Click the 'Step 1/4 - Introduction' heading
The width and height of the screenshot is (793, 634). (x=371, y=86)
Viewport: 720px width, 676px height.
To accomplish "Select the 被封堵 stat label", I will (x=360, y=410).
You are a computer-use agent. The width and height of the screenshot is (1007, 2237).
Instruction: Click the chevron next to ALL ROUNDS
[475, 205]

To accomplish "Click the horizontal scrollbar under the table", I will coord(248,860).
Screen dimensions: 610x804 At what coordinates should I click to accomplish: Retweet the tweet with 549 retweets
━━━━━━━━━━
### TASK GOAL
Reproduce the material while keeping each line exactly as it was written.

### COMPLETED TASK
Click the 'Step 1/4 - Introduction' heading
The width and height of the screenshot is (793, 634). (x=371, y=86)
Viewport: 720px width, 676px height.
To accomplish "Select the 被封堵 stat label", I will (x=360, y=410).
You are a computer-use agent. The width and height of the screenshot is (1007, 2237).
Instruction: Click the chevron next to ALL ROUNDS
[475, 205]

To accomplish "Click the horizontal scrollbar under the table", I will coord(248,860).
Screen dimensions: 610x804 At what coordinates should I click to accomplish: Retweet the tweet with 549 retweets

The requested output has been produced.